I **highly recommend** using the `--ff-only` flag in this case, so that you also say "if I have made my own commits to `master`, please force me to confront this problem NOW". Here's what it looks like if a fast-forward merge isn't possible:
``` bash
$ git pull upstream master --ff-only
From github.com:OWNER/REPO
* branch master -> FETCH_HEAD
fatal: Not possible to fast-forward, aborting.
```
See [Um, what if I did touch `master`?](#touched-master) to get yourself back on the happy path.
## Push these changes to `origin/master`
This is, frankly, totally optional and many people who are facile with Git do not bother.
If you take my advice to [never work in `master` of a fork](#dont-touch-master), then the state of the `master` branch in your fork `YOU/REPO` does not matter.
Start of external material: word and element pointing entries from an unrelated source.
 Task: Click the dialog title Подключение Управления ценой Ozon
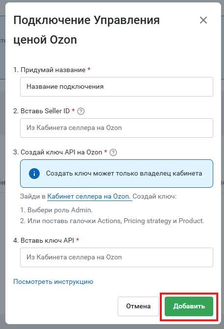[x=87, y=30]
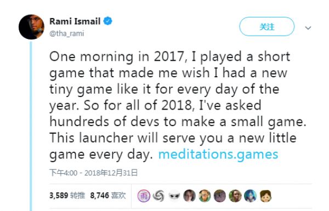Image resolution: width=329 pixels, height=211 pixels.
Task: Open the gray spiral liker avatar
Action: pos(158,196)
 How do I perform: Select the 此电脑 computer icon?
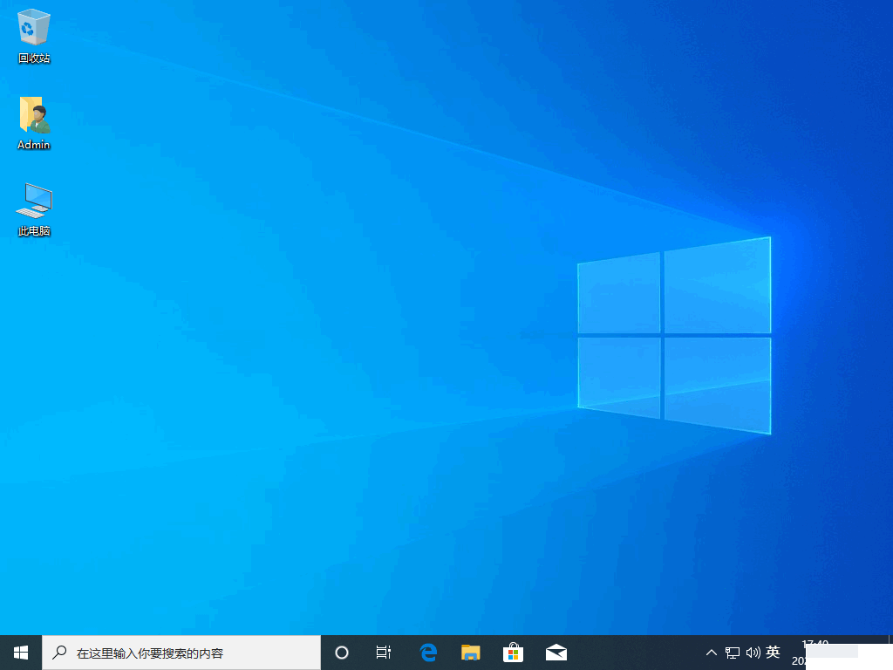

You will never make a pull request from `master`.
If, however, your grasp of all these Git concepts is tenuous at best, it can be helpful to try to keep things simple and orderly and synced up.
Feel free to push the newly updated state of local `master` to your fork `YOU/REPO` and enjoy the satisfaction of being "caught up" with `OWNER/REPO`.
In the shell:
``` bash
git push
```
Or use the green "Push" button in RStudio.
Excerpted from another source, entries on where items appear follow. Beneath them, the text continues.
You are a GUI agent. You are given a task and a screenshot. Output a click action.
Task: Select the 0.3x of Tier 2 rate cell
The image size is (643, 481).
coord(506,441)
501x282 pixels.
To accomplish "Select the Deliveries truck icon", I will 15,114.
## Um, what if I did touch `master`? {#touched-master}
I told you not to!
But OK here we are.
Let's imagine this is the state of the original repo `OWNER/REPO`:
``` bash
... -- A -- B -- C -- D -- E -- F
```
and and this is the state of the `master` branch in your local copy:
``` bash
... -- A -- B -- C -- X -- Y -- Z
```
The two histories agree, up to commit or state `C`, then they diverge.
If you want to preserve the work in commits `X`, `Y`, and `Z`, create a new branch right now, with tip at `Z`, via `git checkout -b my-great-innovations` (pick your own branch name!). Then checkout `master` via `git checkout master`.
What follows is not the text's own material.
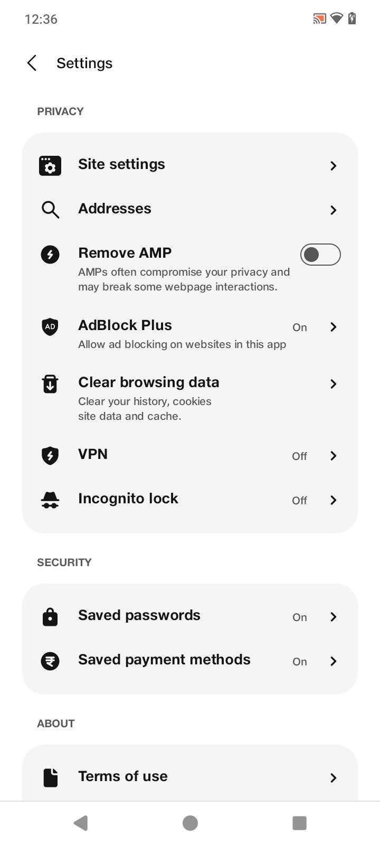This screenshot has height=845, width=380.
Task: Tap the Site settings gear icon
Action: 50,166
I now assume you have either preserved the work in `X`, `Y`, and `Z` (with a branch) or have decided to let it go.
Do a hard reset of the `master` branch to `C`.
``` bash
git reset --hard C
```
You will have to figure out how to convey `C` in Git-speak. Specify it relative to `HEAD` or provide the SHA. See *future link about resets* for more support.
The instructions above for pulling changes from upstream should now work. Your `master` branch should reflect the history of `OWNER/REPO`:
``` bash
... -- A -- B -- C -- D -- E -- F
```
If you chose to create a branch with your work, you will also have that locally:
``` bash
... -- A -- B -- C -- D -- E -- F (master)
\
-- X -- Y -- Z (my-great-innovations)
```
If you pushed your alternative history (with commits `X`, `Y`, and `Z`) to your fork `YOU/REPO` and you like keeping everything synced up, you will also need to force push `master` via `git push --force`, but we really really don't like discussing force pushes in Happy Git. We only do so here, because we are talking about a fork, which is fairly easy to replace if things so sideways.